---- EXERCISE DATA
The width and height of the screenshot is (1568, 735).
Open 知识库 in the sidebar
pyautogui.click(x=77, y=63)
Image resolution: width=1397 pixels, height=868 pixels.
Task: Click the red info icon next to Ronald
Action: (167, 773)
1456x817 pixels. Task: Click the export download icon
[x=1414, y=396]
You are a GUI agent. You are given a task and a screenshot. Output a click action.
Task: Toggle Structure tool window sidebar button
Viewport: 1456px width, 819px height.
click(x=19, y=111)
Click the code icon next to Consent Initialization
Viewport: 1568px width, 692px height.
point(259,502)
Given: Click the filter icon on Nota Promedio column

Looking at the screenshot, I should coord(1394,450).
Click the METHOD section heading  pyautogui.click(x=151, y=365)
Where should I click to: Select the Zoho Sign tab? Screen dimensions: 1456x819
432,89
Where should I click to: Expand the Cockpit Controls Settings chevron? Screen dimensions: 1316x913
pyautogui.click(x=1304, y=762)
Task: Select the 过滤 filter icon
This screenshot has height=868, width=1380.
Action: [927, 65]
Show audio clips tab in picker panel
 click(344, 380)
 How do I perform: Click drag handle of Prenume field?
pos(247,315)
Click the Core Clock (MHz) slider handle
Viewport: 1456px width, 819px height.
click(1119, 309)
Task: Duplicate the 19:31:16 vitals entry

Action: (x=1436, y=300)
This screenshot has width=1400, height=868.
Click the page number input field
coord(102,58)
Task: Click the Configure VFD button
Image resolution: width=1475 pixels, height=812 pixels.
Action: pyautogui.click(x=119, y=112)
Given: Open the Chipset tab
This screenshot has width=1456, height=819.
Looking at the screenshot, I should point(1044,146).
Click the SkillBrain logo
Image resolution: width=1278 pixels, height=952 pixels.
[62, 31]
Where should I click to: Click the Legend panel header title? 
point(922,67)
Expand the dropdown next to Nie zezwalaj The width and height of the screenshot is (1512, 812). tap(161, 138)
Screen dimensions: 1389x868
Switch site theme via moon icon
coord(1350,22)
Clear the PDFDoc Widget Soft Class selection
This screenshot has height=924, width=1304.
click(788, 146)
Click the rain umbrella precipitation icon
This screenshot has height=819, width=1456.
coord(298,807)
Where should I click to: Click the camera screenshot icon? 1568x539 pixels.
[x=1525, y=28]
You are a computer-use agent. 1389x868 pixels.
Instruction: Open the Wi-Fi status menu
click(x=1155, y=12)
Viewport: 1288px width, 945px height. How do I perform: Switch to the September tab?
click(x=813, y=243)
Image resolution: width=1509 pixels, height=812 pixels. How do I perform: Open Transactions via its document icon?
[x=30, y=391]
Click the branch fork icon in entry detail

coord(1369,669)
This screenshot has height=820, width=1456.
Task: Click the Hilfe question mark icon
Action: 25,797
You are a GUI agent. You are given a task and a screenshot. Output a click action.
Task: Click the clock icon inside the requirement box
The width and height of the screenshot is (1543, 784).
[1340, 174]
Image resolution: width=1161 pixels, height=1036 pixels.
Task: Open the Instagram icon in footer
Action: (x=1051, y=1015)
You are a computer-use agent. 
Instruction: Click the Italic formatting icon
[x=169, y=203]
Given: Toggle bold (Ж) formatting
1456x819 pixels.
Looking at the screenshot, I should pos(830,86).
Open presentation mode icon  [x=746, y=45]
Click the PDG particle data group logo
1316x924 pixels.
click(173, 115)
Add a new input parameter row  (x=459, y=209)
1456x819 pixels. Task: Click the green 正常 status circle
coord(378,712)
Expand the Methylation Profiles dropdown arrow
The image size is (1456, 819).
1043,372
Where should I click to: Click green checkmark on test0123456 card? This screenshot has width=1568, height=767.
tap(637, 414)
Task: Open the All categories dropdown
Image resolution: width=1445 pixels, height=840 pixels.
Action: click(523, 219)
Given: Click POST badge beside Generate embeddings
--------
> **YOUR TASK**
The full set of records above must be retyped exactly.

> **TASK RESULT**
The width and height of the screenshot is (1568, 735).
Open 知识库 in the sidebar
pyautogui.click(x=77, y=63)
Image resolution: width=1397 pixels, height=868 pixels.
Task: Click the red info icon next to Ronald
Action: (167, 773)
1456x817 pixels. Task: Click the export download icon
[x=1414, y=396]
You are a GUI agent. You are given a task and a screenshot. Output a click action.
Task: Toggle Structure tool window sidebar button
Viewport: 1456px width, 819px height.
click(x=19, y=111)
Click the code icon next to Consent Initialization
Viewport: 1568px width, 692px height.
point(259,502)
Given: Click the filter icon on Nota Promedio column

Looking at the screenshot, I should coord(1394,450).
Click the METHOD section heading  pyautogui.click(x=151, y=365)
Where should I click to: Select the Zoho Sign tab? Screen dimensions: 1456x819
432,89
Where should I click to: Expand the Cockpit Controls Settings chevron? Screen dimensions: 1316x913
pyautogui.click(x=1304, y=762)
Task: Select the 过滤 filter icon
This screenshot has height=868, width=1380.
Action: [927, 65]
Show audio clips tab in picker panel
 click(344, 380)
 How do I perform: Click drag handle of Prenume field?
pos(247,315)
Click the Core Clock (MHz) slider handle
Viewport: 1456px width, 819px height.
click(1119, 309)
Task: Duplicate the 19:31:16 vitals entry

Action: (x=1436, y=300)
This screenshot has width=1400, height=868.
Click the page number input field
coord(102,58)
Task: Click the Configure VFD button
Image resolution: width=1475 pixels, height=812 pixels.
Action: pyautogui.click(x=119, y=112)
Given: Open the Chipset tab
This screenshot has width=1456, height=819.
Looking at the screenshot, I should point(1044,146).
Click the SkillBrain logo
Image resolution: width=1278 pixels, height=952 pixels.
[62, 31]
Where should I click to: Click the Legend panel header title? 
point(922,67)
Expand the dropdown next to Nie zezwalaj The width and height of the screenshot is (1512, 812). tap(161, 138)
Screen dimensions: 1389x868
Switch site theme via moon icon
coord(1350,22)
Clear the PDFDoc Widget Soft Class selection
This screenshot has height=924, width=1304.
click(788, 146)
Click the rain umbrella precipitation icon
This screenshot has height=819, width=1456.
coord(298,807)
Where should I click to: Click the camera screenshot icon? 1568x539 pixels.
[x=1525, y=28]
You are a computer-use agent. 1389x868 pixels.
Instruction: Open the Wi-Fi status menu
click(x=1155, y=12)
Viewport: 1288px width, 945px height. How do I perform: Switch to the September tab?
click(x=813, y=243)
Image resolution: width=1509 pixels, height=812 pixels. How do I perform: Open Transactions via its document icon?
[x=30, y=391]
Click the branch fork icon in entry detail

coord(1369,669)
This screenshot has height=820, width=1456.
Task: Click the Hilfe question mark icon
Action: 25,797
You are a GUI agent. You are given a task and a screenshot. Output a click action.
Task: Click the clock icon inside the requirement box
The width and height of the screenshot is (1543, 784).
[1340, 174]
Image resolution: width=1161 pixels, height=1036 pixels.
Task: Open the Instagram icon in footer
Action: (x=1051, y=1015)
You are a computer-use agent. 
Instruction: Click the Italic formatting icon
[x=169, y=203]
Given: Toggle bold (Ж) formatting
1456x819 pixels.
Looking at the screenshot, I should pos(830,86).
Open presentation mode icon  [x=746, y=45]
Click the PDG particle data group logo
1316x924 pixels.
click(173, 115)
Add a new input parameter row  (x=459, y=209)
1456x819 pixels. Task: Click the green 正常 status circle
coord(378,712)
Expand the Methylation Profiles dropdown arrow
The image size is (1456, 819).
1043,372
Where should I click to: Click green checkmark on test0123456 card? This screenshot has width=1568, height=767.
tap(637, 414)
Task: Open the All categories dropdown
Image resolution: width=1445 pixels, height=840 pixels.
Action: click(523, 219)
Given: Click POST badge beside Generate embeddings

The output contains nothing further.